I can see how commands can be executed in a strict one at a time sequence with the CQRS + ES pattern. Having multiple commands executing in parallel would significantly increase the throughput of the system and make use of all the cores I have on the server. But surely this risks concurrency issues?
Take a simple example, two users update the customers name and submit the commands at the same time. In parallel two processes replay previous events to get aggregates into the latest state and then both determine everything is valid. Both then save a new update event. Whichever one saves last would seem to be the winner because any future replay would result in that last update being the customers name.
What if the result of the command is to send an email to the customer. Now we send two emails instead of the expected one. What if the command results in creating a new aggregate that gets attached to the customer using a customer property, we end up with two new aggregates created but one is a zombie because it is never referenced by the customer because the other aggregate has been saved as the reference instead.

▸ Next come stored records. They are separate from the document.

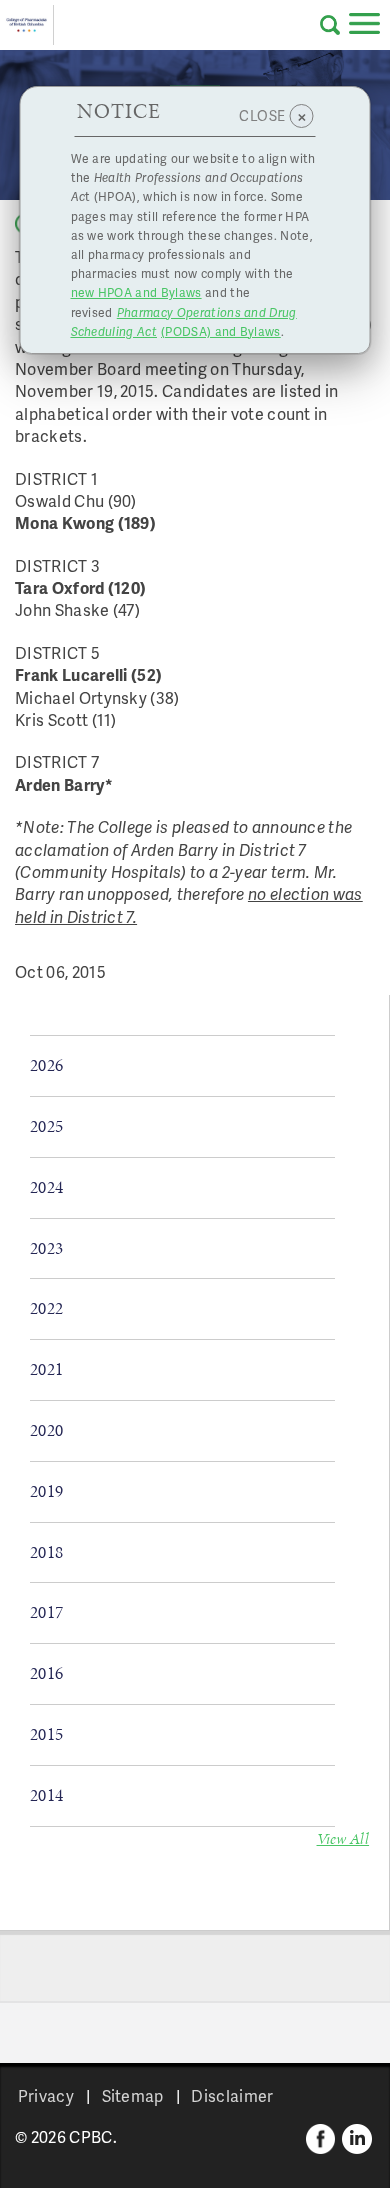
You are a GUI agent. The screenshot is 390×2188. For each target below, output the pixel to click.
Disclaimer (232, 2095)
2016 (46, 1673)
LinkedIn (357, 2139)
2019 (46, 1491)
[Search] (330, 25)
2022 (46, 1308)
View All (343, 1838)
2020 (46, 1430)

It feels like you would need to implement your own transaction locking capability to ensure you never get overwrites and that is a complex solution I would rather avoid!
UPDATE:
My example was a little too simple. Imagine we have an Invoice and Item entries that go into an Invoice. After adding/changing/removing an Item from the Invoice we need to find the new total and set it into the Invoice.Total property field.
If in parallel two users both add a new Item then the total would be wrong with no explicit locking mechanism. Both recreate the Invoice aggregate and the existing list of Item child aggregates for that Invoice. In parallel both create a new Item and then add up the new total and set it to the Invoice.Total property.
Both then save events for these actions. But now we have an error because whichever command finished last will have a total that does not include the new item from the instance that finished first. This has nothing to do with pessimistic/optimistic concurrency but with transactional locking.
I can see how commands can be executed in a strict one at a time sequence with the CQRS + ES pattern. Having multiple commands executing in parallel would significantly increase the throughput of the system and make use of all the cores I have on the server. But surely this risks concurrency issues?
From the CQRS+ES
point of view there is not concurrency issue. Any good Event store
implementation has a Aggregate
version constraint that guards against concurrent event addition on the same Aggregate
, using optimistic locking for example.
UPDATE: CQRS+ES
loves and welcomes concurrent commands.
What if the result of the command is to send an email to the customer. Now we send two emails instead of the expected one.
Expected by whom? Again, this is not a CQRS+ES
problem. This is business design issue. In this particular case you should have designed another bounded context Aggregate
that deals with sending emails to client, having a business invariant that ensures that multiple emails regarding some topic (i.e. username change) are grouped into a single one, the last one having higher priority.
What if the command results in creating a new aggregate that gets attached to the customer using a customer property, we end up with two new aggregates created but one is a zombie because it is never referenced by the customer because the other aggregate has been saved as the reference instead.
Again, it depends on your business. From the CQRS+ES point of view there is no problem. Event stores are great at dealing with a lot of data (and this is because an event store is an append only persistence). That zombie aggregate is harmless. It occupies only some events in the event store. In the projections (read models) there is no pain as it is not present.
It feels like you would need to implement your own transaction locking capability to ensure you never get overwrites and that is a complex solution I would rather avoid!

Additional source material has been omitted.